Dublin does not do enough to protect air quality, says survey

Capital came 18th out of 23 European cities for poor effort yet geography clears its air

Bund (Friends of the Earth, Germany) and the European Environment Bureau say those responsible for air quality in Dublin rely on ‘favourable geographical conditions’ to keep air pollutants below EU limits

Bund (Friends of the Earth, Germany) and the European Environment Bureau say those responsible for air quality in Dublin rely on ‘favourable geographical conditions’ to keep air pollutants below EU limits

 

Compilers of a soot-free index of 23 European cities have criticised Dublin for not doing enough to protect air quality. The creators of the index, Bund (Friends of the Earth, Germany) and the European Environment Bureau, claim that policymakers responsible for air quality in Dublin are relying on “favourable geographical conditions” to keep air pollutants within EU limits.
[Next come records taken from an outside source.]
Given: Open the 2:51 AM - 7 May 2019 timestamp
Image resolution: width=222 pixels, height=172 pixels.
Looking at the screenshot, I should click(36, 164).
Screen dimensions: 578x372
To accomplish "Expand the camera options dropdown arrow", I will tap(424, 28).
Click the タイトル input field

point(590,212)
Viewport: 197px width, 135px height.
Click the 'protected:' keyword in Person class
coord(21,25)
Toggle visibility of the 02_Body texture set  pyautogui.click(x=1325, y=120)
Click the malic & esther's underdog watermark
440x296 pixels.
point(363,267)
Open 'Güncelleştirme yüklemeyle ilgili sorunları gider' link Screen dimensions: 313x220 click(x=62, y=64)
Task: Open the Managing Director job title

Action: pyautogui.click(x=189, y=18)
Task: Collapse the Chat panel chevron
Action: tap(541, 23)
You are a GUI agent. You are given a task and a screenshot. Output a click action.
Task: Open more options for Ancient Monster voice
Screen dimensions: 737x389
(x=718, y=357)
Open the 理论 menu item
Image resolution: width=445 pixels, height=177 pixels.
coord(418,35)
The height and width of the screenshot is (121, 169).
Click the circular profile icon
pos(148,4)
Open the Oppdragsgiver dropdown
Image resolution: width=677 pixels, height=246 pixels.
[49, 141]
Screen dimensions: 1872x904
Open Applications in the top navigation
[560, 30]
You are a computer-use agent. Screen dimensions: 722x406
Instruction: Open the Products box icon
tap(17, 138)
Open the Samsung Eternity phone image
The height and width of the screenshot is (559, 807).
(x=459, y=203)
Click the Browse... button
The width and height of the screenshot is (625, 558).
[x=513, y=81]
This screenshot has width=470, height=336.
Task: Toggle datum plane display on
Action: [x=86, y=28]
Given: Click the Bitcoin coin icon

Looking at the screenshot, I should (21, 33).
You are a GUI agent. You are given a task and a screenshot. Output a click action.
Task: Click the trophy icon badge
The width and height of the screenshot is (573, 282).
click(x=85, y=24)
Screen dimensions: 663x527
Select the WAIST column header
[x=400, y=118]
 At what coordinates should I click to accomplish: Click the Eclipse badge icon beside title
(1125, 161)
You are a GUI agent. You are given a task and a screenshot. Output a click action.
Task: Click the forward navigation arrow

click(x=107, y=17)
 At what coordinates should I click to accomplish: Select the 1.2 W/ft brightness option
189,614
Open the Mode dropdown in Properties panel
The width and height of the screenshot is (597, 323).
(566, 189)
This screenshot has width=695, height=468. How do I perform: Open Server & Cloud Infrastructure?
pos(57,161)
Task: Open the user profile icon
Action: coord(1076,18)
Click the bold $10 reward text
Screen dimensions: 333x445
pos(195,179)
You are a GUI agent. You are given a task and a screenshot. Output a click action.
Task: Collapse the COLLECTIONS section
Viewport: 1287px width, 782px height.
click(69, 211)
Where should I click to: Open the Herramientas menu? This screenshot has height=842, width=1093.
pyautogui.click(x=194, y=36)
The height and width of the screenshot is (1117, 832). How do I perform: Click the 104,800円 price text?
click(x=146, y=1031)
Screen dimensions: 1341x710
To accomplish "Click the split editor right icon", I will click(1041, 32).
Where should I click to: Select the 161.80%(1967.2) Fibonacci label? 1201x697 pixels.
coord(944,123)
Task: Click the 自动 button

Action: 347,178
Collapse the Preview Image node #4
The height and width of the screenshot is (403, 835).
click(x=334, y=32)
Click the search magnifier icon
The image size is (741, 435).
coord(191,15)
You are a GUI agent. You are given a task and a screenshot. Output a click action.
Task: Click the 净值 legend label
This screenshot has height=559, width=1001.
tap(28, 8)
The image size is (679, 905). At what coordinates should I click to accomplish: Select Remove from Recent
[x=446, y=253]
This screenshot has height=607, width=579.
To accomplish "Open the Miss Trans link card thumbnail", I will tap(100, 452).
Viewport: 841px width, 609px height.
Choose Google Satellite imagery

Dublin came 18th out of the 23 cities graded on the index for their efforts to protect and improve air quality. While Dublin’s air quality is regarded as good, the survey found that efforts to protect this were poor.

Swiss city Zurich topped the list of soot-free cities and both it and the runner-up, Copenhagen, in Denmark, were praised for policies that included a strong commitment to reducing pollution from vehicles and the promotion of cleaner forms of transport.

Adjudicators said that car numbers in many European cities had been reduced, and that Zurich and Copenhagen had bans on highly polluting vehicles such as diesel cars, trucks and construction machines.

Scoring badly

While the adjudicators said there had been progress in most cities in reducing PM10 particulate matter – which can cause severe health problems – they singled out Dublin as one of the cities that “were rather inactive . . . because they were, due to favourable geographic conditions, in compliance with EU limit values”. Cities ranked lower than Dublin included Glasgow, Madrid and Rome.